**DIRECTIONS FOR THIS TASK**
Only one span is wanted from the lines below: from the one with "Click inside the 查找设置 search box" up to and including the one with "Select the category table title bar". Copy it exactly, without images.

**RECORDED INFORMATION**
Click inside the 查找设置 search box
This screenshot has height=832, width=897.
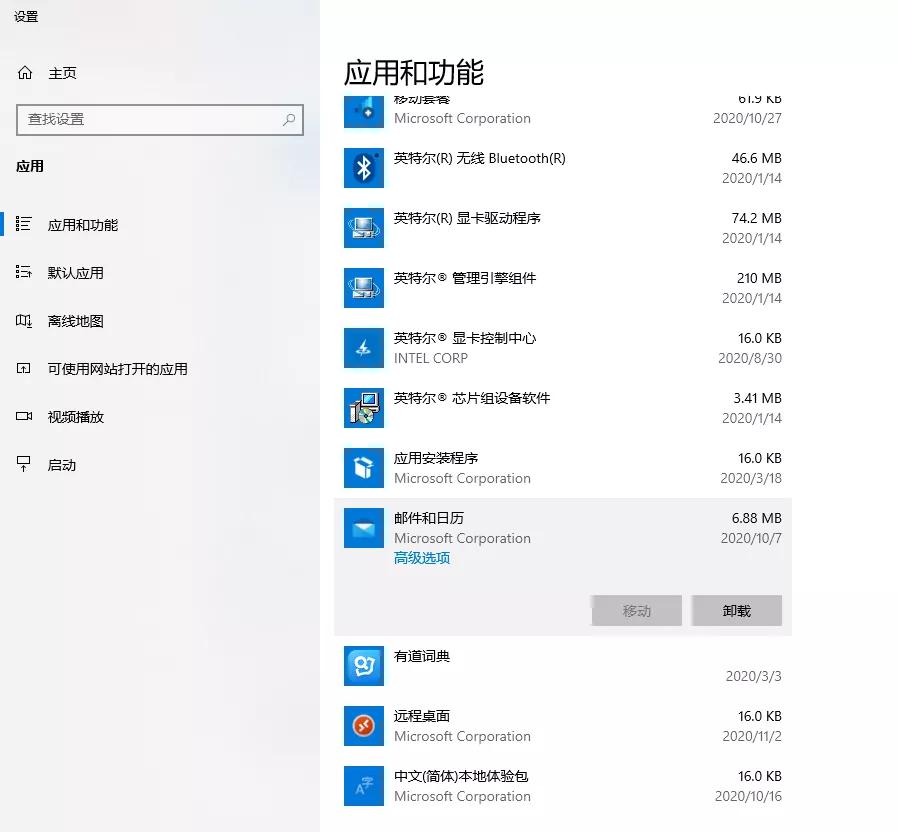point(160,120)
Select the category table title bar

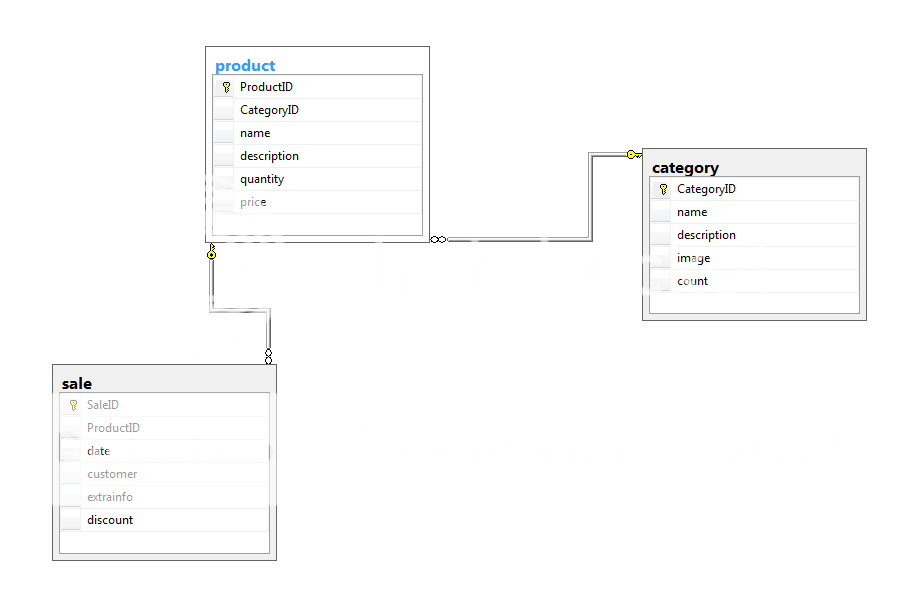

==

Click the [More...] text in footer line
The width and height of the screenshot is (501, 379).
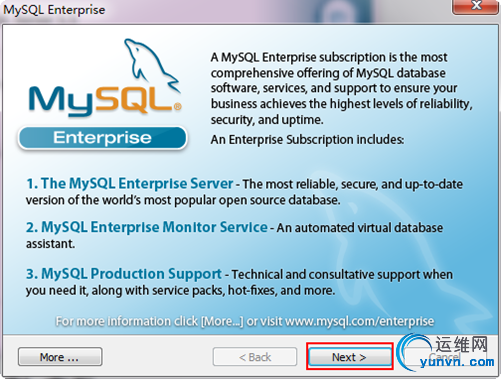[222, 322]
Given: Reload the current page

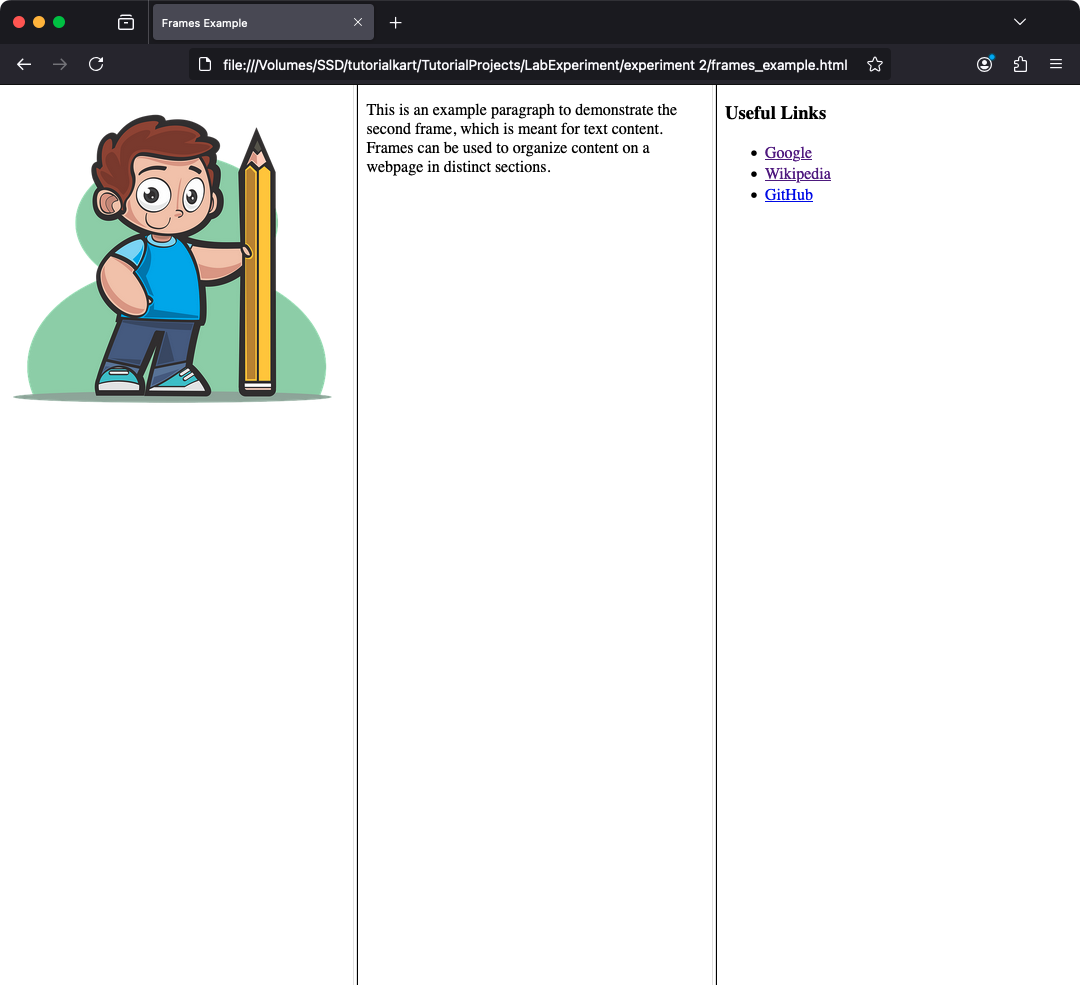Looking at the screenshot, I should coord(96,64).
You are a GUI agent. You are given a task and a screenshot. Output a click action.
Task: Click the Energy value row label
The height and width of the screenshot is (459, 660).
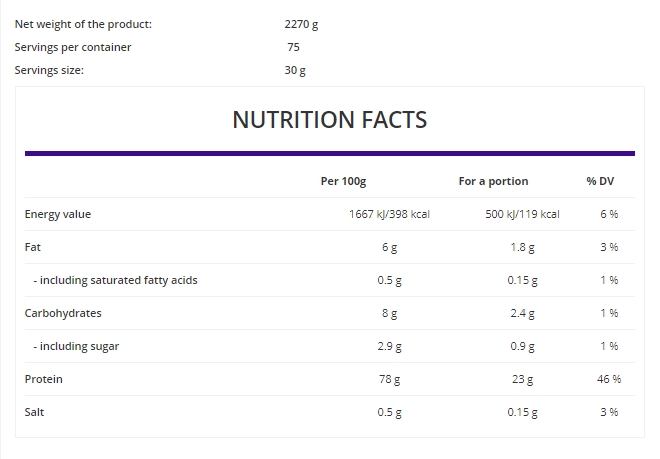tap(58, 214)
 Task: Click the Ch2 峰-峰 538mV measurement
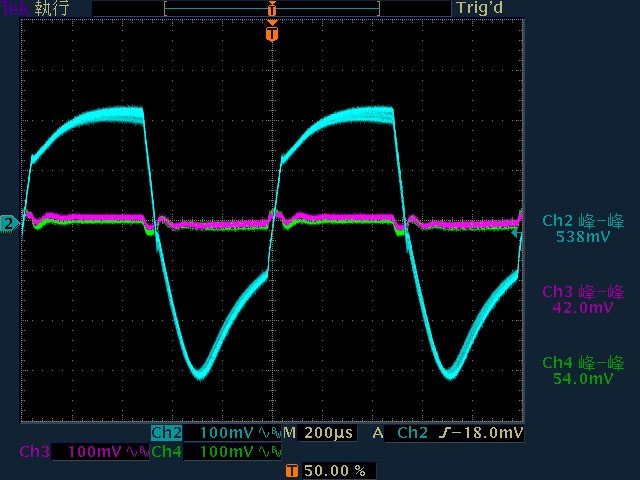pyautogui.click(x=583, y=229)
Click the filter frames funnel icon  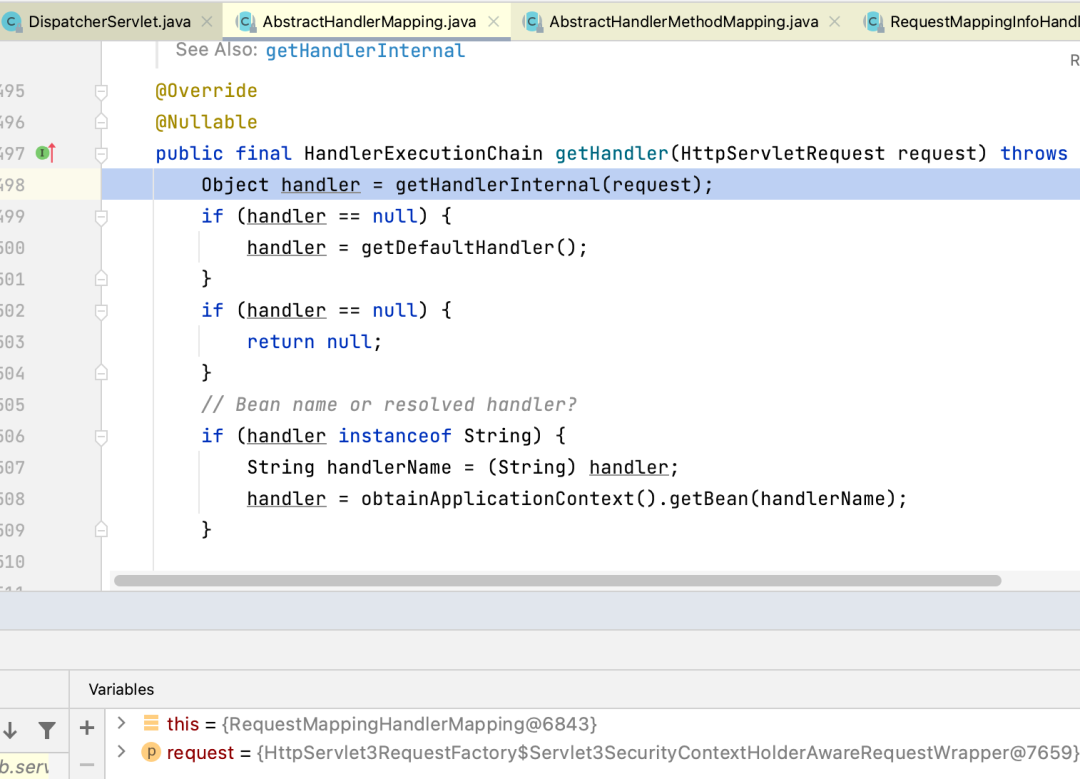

* * *

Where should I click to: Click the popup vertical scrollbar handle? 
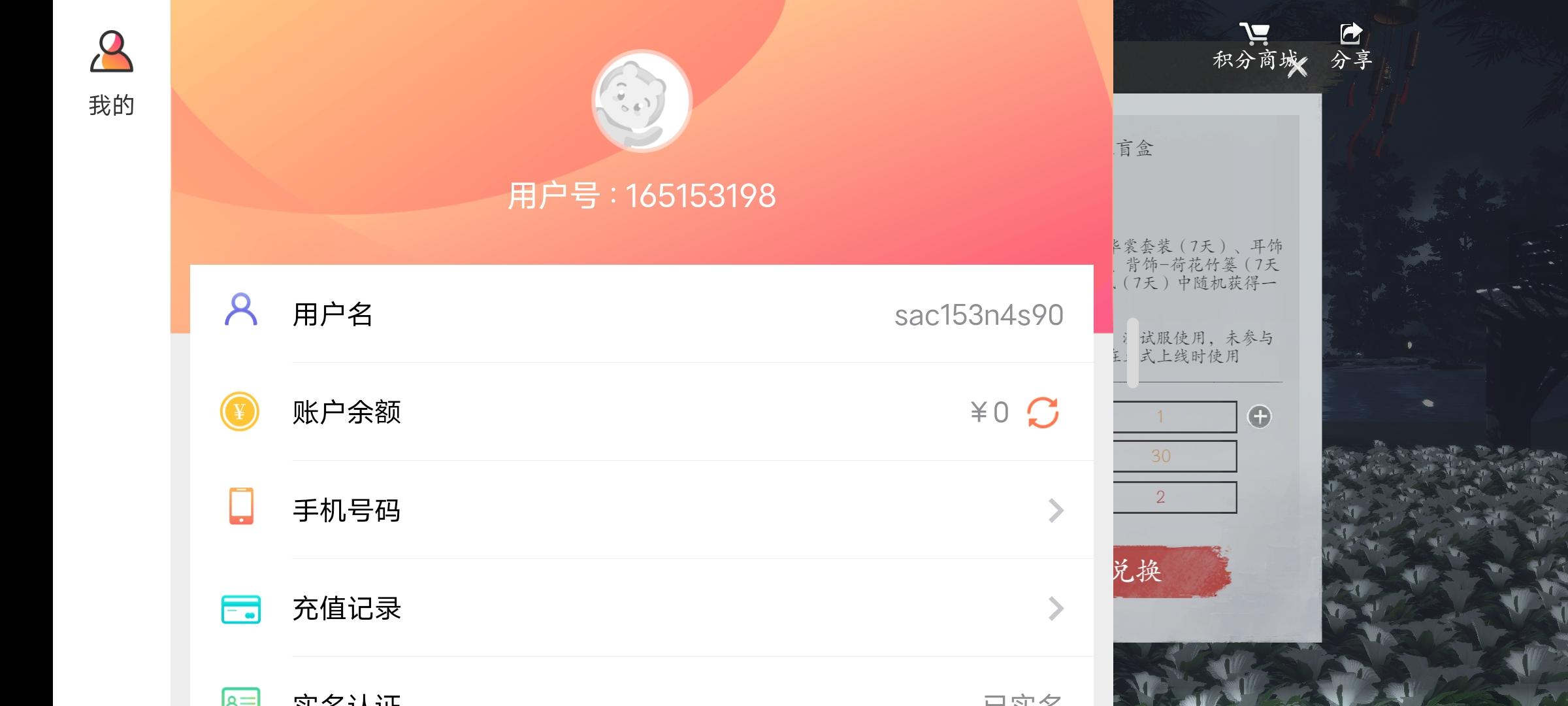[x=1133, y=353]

**TASK RESPONSE**
Click inside the 查找设置 search box
This screenshot has height=832, width=897.
point(160,120)
Select the category table title bar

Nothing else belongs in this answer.